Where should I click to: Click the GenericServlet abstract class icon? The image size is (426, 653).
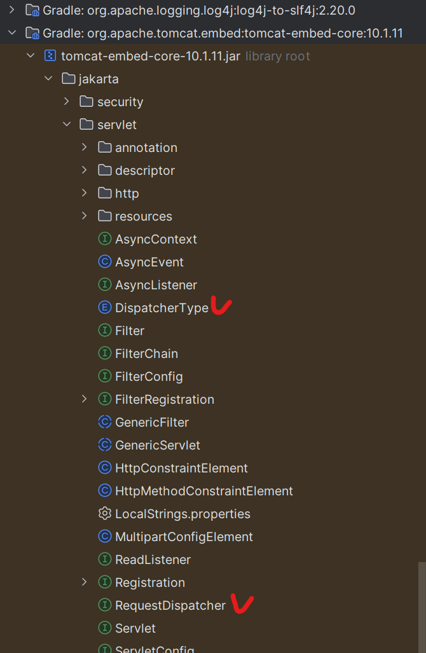pyautogui.click(x=105, y=445)
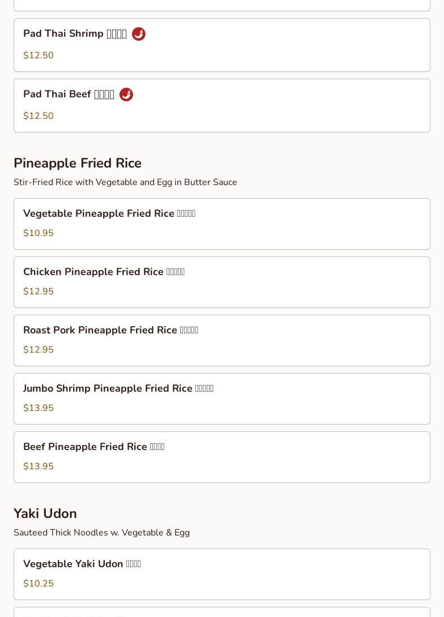Click the Yaki Udon section heading
Image resolution: width=444 pixels, height=617 pixels.
[45, 513]
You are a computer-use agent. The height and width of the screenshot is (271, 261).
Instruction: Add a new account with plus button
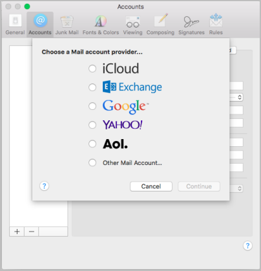(x=17, y=232)
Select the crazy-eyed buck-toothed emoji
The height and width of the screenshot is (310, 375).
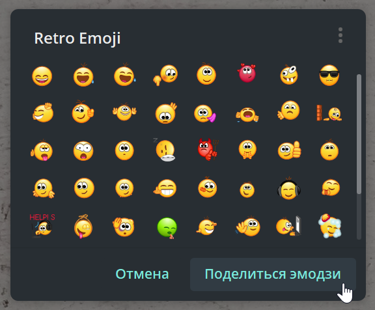click(289, 74)
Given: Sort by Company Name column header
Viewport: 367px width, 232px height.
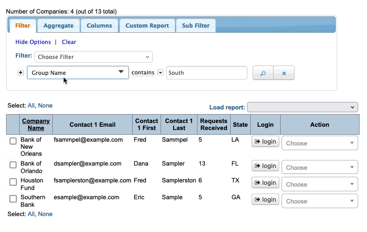Looking at the screenshot, I should pos(35,124).
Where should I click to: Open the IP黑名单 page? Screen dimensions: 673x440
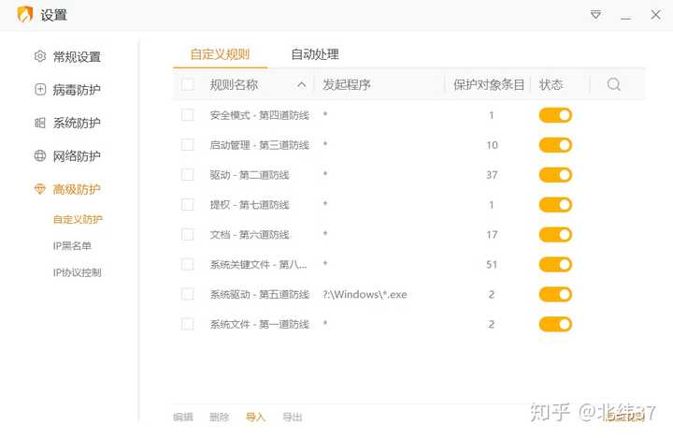pyautogui.click(x=72, y=246)
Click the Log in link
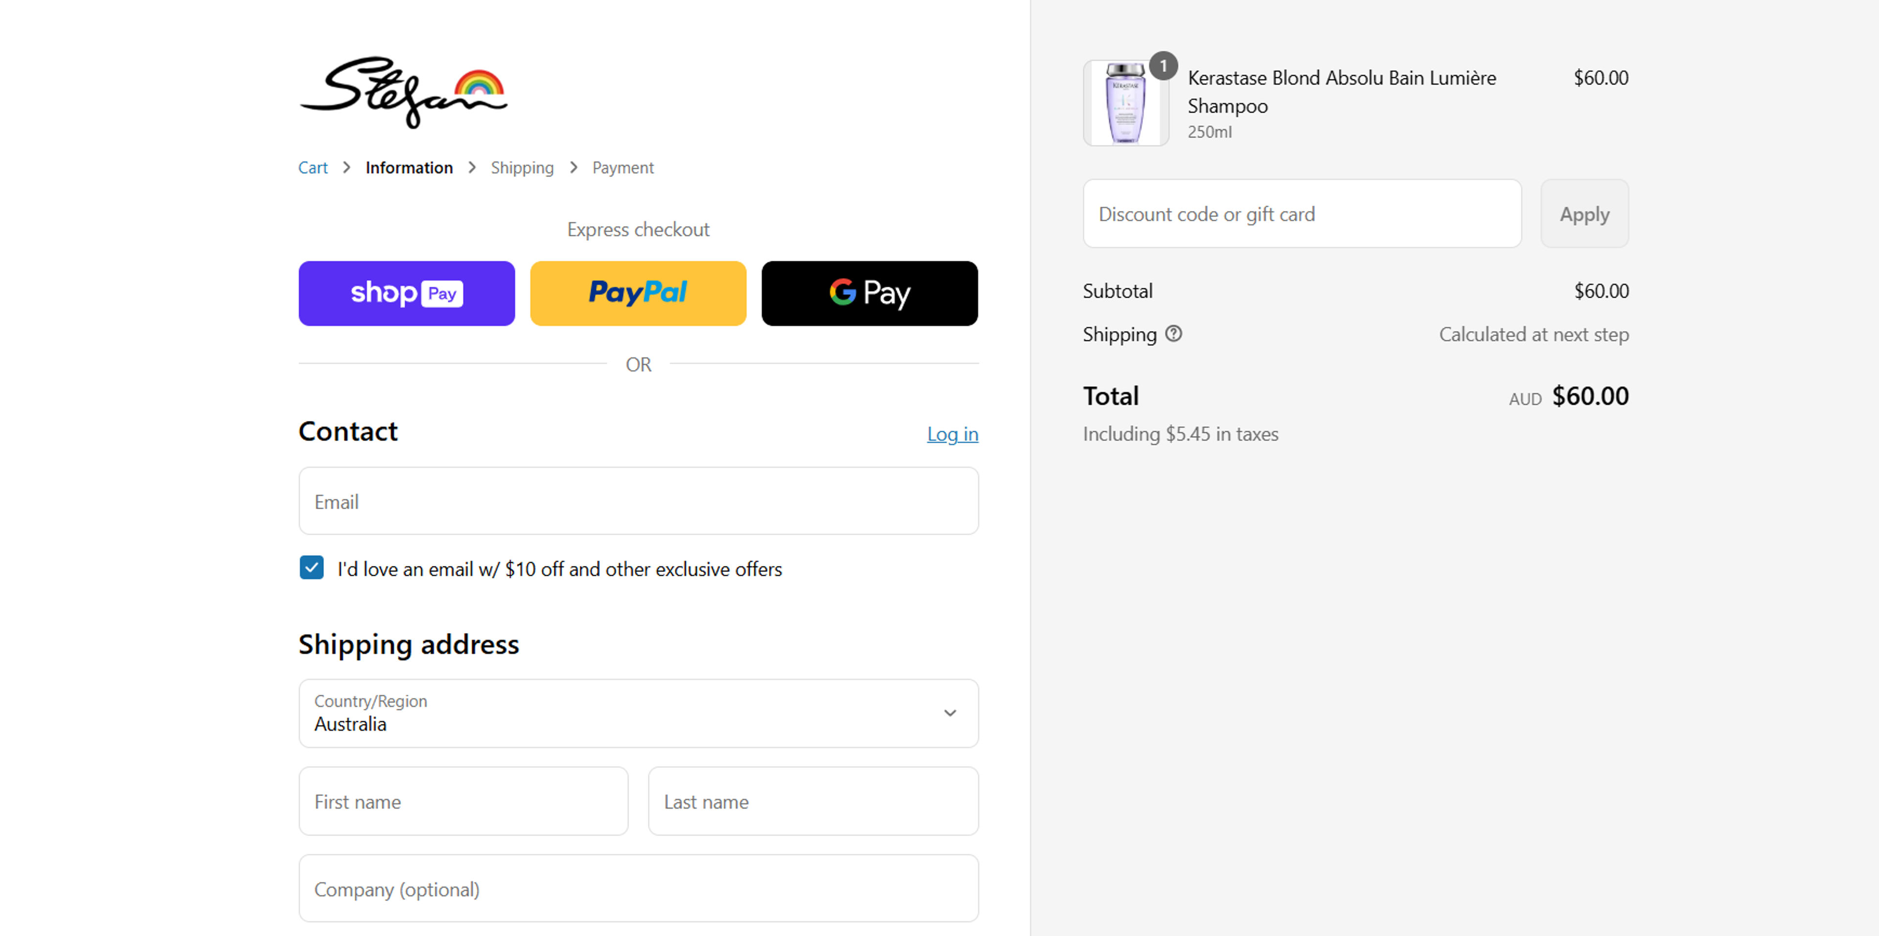This screenshot has height=936, width=1879. point(953,434)
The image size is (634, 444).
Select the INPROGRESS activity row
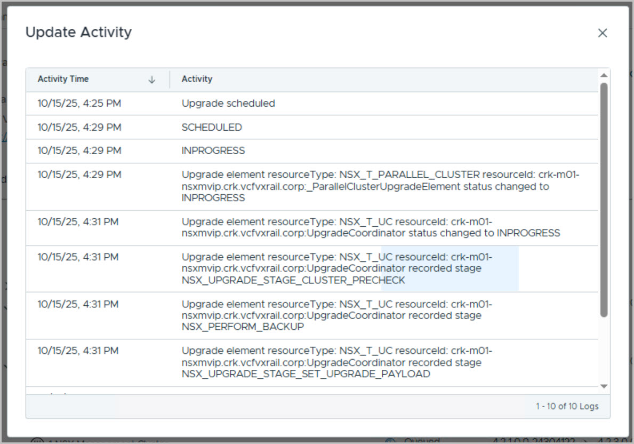[213, 151]
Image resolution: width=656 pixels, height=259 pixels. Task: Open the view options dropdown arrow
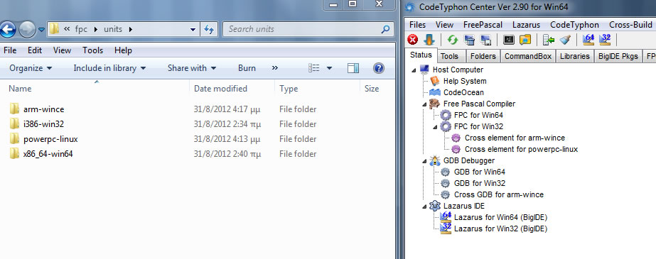329,68
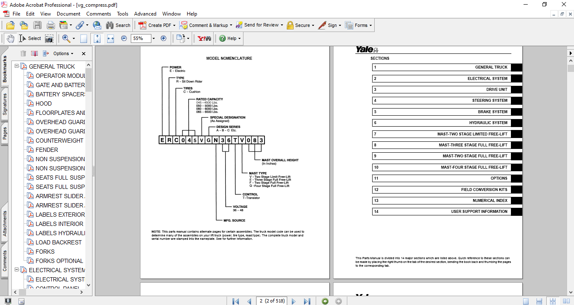The height and width of the screenshot is (305, 574).
Task: Open the HOOD bookmark
Action: click(x=44, y=103)
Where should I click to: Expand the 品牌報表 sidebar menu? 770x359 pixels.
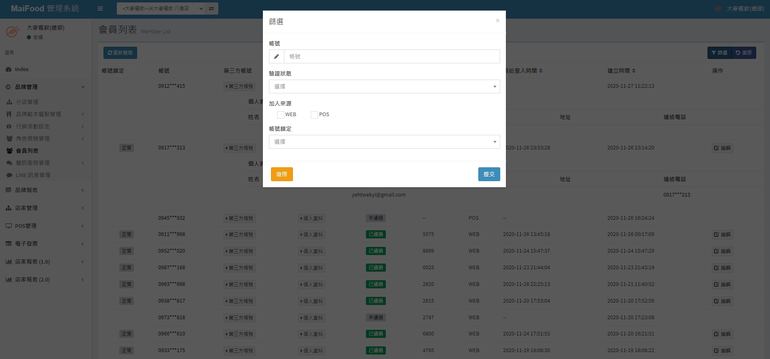45,190
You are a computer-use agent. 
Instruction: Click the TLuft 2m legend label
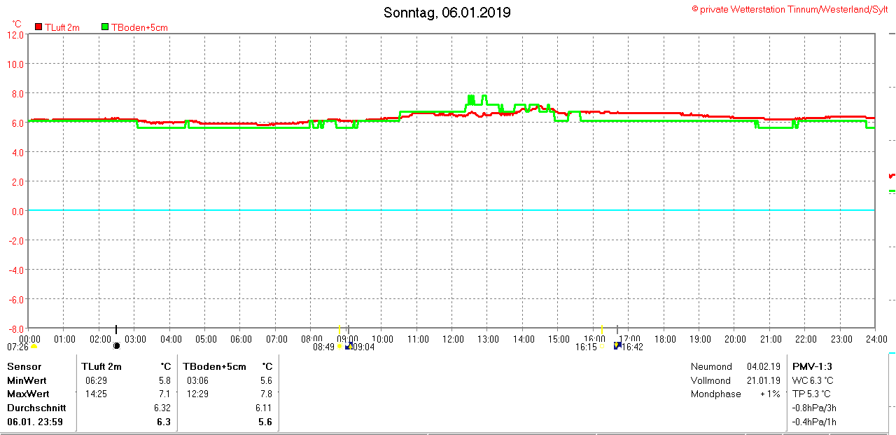62,27
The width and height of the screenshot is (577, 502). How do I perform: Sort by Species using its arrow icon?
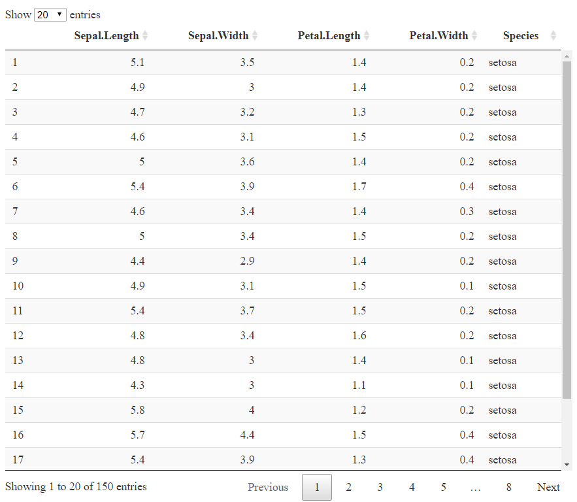[553, 36]
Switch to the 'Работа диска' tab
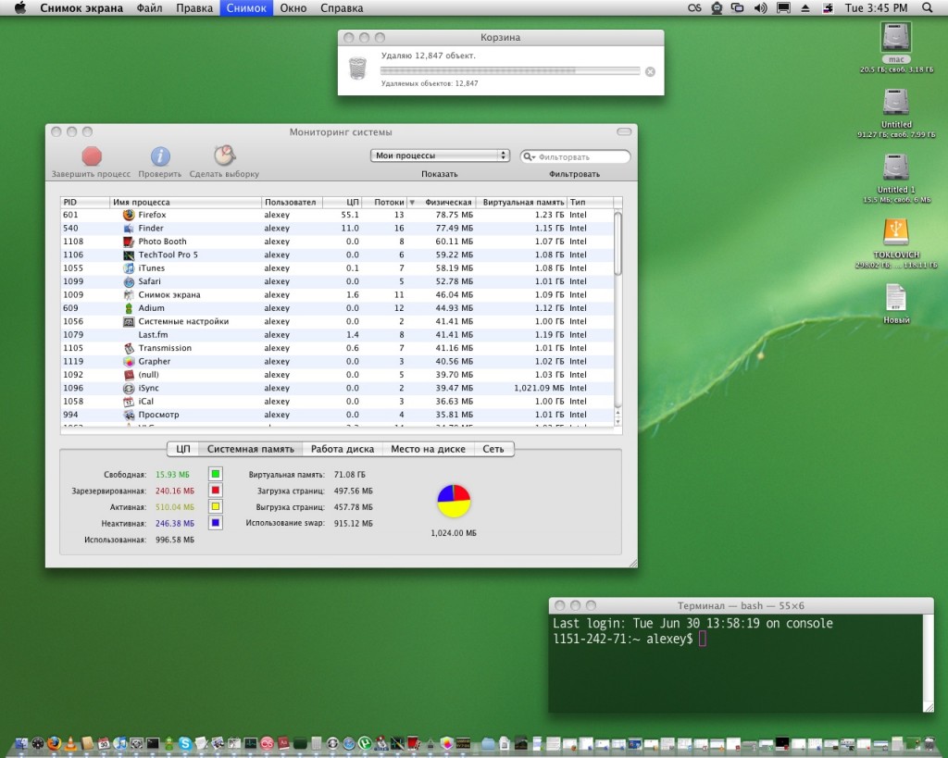This screenshot has width=948, height=758. click(342, 449)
┄┄┄┄┄┄┄┄┄┄┄┄┄┄┄┄┄┄┄┄
**EXERCISE:** Reproduce only the lines from the line with "The height and width of the screenshot is (310, 375)." to the end of the entries. Keep both ends, copy them exactly, and omit every picture.

**REPLY TO THE EXERCISE:**
The height and width of the screenshot is (310, 375).
click(289, 74)
Given: Sort by Company Name column header
Viewport: 367px width, 232px height.
Looking at the screenshot, I should pos(35,124).
Where should I click to: Open the IP黑名单 page? Screen dimensions: 673x440
pyautogui.click(x=72, y=246)
Click the Log in link
This screenshot has height=936, width=1879. point(953,434)
The image size is (634, 444).
Select the INPROGRESS activity row
[213, 151]
Image resolution: width=656 pixels, height=259 pixels. Task: Open the view options dropdown arrow
329,68
The height and width of the screenshot is (305, 574).
Task: Open the HOOD bookmark
Action: click(x=44, y=103)
Where should I click to: Expand the 品牌報表 sidebar menu? 770x359 pixels.
45,190
You are a computer-use agent. 
Instruction: Click the TLuft 2m legend label
62,27
The width and height of the screenshot is (577, 502). How do I perform: Sort by Species using its arrow icon?
[553, 36]
Switch to the 'Работа диска' tab
This screenshot has width=948, height=758. click(342, 449)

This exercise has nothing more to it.